Nov 7th, 2013. You are surely aware of the new features introduced in OpenNebula 4.2 Flame, and its focus to strengthen the most demanded and useful features. So now is time to move forward and implement new features demanded by our uses and that’s why the beta version OpenNebula 4.4 Retina is out for testing! This release includes important features that meet real demands from production environments, with a focus on optimization of storage, monitoring, cloud bursting, and public cloud interfaces.
OpenNebula Retina includes support for multiple system datastores, which enables a much more efficient usage of the storage resources for running Virtual Machines. This feature ships with different scheduling policies for storage load balancing, intended to instruct OpenNebula to spread the running Virtual Machines across different storage mediums to optimize their use. This translates in the ability to define more than one disk (or other backend) to hold running VMs in a particular cluster. Monitorization subsystem in OpenNebula underwent a major redesign as well, effectively switching from a pulling mechanism to a pushing model, with the implications in scalability improvements.
An important effort has been made in the hybrid cloud model (cloud bursting). Using the AWS API tools have been deprecated in favor of the new Ruby SDK released, which allows the support of new AWS mechanisms like for instance IAM. Also, now is possible to fully support hybrid VM templates. Moreover, the AWS public cloud interface implemented by OpenNebula has been revisited and extended to support new functionality, as well as improved so the instance types are offered to the end user from OpenNebula templates.

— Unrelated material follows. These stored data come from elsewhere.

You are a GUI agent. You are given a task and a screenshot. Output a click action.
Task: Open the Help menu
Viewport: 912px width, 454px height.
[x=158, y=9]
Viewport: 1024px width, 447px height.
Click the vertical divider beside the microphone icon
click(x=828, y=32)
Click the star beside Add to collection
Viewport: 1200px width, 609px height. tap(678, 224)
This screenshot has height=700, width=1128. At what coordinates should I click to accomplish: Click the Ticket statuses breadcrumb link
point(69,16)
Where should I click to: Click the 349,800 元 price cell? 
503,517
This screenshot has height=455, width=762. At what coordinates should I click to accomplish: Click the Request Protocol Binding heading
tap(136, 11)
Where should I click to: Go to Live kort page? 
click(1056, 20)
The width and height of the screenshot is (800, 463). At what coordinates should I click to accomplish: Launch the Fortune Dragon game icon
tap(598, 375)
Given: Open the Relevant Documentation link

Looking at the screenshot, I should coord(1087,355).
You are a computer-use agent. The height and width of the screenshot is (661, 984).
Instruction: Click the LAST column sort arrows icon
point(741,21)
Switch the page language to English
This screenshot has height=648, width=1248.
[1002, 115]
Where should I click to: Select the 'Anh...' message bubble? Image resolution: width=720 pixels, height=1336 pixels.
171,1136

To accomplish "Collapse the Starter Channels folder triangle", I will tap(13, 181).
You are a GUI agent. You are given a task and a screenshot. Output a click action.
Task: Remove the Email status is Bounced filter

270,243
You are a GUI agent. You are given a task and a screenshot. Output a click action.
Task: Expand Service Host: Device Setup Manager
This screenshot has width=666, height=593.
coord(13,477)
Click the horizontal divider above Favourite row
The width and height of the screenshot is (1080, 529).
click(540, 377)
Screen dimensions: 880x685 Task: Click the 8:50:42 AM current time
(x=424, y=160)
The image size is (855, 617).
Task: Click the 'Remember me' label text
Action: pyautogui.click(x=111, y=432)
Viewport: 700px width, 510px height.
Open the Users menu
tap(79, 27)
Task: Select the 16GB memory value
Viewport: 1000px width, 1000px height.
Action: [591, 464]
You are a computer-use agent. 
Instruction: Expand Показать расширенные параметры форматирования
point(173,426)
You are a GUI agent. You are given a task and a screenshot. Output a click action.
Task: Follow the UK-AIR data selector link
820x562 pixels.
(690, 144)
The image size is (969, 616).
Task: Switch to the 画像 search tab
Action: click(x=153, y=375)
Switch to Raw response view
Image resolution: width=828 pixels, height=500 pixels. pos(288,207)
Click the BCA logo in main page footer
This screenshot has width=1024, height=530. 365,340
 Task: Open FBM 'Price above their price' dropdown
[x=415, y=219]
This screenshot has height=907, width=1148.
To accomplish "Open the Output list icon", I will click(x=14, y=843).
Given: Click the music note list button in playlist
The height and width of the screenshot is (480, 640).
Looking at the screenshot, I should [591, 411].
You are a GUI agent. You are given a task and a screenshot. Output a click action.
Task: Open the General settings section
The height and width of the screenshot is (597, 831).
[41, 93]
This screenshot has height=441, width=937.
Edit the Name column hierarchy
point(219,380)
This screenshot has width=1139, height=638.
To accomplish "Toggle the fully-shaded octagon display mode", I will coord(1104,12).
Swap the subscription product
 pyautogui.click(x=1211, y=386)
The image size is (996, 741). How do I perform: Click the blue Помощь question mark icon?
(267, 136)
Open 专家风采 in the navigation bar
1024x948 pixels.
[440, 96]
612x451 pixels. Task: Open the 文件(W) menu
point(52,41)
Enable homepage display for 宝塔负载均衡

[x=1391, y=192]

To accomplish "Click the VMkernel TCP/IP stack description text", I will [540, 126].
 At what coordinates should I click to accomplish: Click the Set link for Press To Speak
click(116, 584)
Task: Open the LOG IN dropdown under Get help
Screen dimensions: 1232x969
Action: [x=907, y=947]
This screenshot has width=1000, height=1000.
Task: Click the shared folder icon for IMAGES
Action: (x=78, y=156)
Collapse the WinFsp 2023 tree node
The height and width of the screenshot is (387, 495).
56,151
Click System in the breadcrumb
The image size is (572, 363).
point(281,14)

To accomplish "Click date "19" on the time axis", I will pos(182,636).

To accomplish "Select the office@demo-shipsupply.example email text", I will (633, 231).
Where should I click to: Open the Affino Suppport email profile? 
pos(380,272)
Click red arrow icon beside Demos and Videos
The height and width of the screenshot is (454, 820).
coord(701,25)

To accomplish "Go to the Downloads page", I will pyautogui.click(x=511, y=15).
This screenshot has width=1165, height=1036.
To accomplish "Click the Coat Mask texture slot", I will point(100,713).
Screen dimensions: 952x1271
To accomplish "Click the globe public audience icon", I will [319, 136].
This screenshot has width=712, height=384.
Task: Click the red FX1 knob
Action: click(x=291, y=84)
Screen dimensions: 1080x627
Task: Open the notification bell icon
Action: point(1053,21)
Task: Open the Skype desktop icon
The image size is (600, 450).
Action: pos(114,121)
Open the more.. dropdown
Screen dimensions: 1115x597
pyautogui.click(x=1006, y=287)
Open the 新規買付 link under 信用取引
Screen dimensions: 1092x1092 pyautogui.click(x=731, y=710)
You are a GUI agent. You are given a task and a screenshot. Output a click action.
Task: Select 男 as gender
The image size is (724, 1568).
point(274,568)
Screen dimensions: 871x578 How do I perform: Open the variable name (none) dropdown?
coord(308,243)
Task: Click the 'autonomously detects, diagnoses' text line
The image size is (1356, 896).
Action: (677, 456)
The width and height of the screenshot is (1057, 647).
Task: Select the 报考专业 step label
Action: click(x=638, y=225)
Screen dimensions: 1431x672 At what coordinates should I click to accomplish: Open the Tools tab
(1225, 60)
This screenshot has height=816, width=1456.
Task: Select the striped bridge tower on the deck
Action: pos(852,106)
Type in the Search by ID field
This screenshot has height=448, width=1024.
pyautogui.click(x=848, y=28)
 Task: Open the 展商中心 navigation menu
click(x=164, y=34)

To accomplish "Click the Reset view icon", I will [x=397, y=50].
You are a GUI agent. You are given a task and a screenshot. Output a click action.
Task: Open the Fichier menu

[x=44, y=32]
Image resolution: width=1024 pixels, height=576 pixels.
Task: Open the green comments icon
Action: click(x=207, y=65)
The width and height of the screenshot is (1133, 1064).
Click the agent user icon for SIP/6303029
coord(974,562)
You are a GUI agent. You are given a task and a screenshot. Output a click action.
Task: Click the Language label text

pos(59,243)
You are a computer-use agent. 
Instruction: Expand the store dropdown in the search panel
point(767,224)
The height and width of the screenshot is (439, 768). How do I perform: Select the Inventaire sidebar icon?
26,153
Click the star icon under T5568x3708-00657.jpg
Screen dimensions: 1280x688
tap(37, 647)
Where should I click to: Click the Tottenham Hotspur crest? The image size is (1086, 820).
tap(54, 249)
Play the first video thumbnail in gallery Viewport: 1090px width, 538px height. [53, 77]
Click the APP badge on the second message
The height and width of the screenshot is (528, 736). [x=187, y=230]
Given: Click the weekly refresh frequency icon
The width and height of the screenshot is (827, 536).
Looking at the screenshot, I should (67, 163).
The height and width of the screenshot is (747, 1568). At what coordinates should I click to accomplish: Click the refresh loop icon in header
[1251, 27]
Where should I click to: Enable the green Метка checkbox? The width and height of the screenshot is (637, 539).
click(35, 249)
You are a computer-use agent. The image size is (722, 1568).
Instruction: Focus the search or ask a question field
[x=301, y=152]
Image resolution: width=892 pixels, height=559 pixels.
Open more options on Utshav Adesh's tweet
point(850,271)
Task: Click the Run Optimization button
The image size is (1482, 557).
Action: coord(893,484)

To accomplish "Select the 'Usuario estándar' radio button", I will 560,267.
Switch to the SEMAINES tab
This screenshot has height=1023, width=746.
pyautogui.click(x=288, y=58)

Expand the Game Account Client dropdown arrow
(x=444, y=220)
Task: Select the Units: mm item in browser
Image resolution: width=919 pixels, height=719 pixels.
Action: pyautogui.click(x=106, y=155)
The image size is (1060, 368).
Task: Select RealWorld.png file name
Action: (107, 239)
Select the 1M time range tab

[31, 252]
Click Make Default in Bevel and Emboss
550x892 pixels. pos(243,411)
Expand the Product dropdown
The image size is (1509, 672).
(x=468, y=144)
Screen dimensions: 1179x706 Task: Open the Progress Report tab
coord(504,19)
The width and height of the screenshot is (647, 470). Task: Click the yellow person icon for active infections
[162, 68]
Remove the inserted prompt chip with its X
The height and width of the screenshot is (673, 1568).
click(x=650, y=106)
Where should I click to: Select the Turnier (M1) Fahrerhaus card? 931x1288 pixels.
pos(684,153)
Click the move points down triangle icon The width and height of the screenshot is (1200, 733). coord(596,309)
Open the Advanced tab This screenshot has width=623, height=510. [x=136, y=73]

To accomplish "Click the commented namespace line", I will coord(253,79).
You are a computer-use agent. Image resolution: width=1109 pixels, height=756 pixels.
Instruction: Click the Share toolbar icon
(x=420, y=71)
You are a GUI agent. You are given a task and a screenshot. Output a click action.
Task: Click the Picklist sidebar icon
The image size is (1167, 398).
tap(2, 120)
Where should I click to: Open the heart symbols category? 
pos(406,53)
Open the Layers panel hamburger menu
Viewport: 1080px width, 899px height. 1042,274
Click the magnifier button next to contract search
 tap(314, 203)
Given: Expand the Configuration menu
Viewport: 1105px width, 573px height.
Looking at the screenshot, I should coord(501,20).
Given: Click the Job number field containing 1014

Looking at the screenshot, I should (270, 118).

We are now set to basically bug-fixing and feature-freeze. Note that this is a beta release aimed at testers and developers to try the new features, and send a more than welcomed feedback for the final release.
As usual OpenNebula releases are named after a Nebula. The Retina Nebula (IC 4406) is a planetary nebula near the western border of the constellation Lupus, the Wolf. It has dust clouds and has the shape of a torus.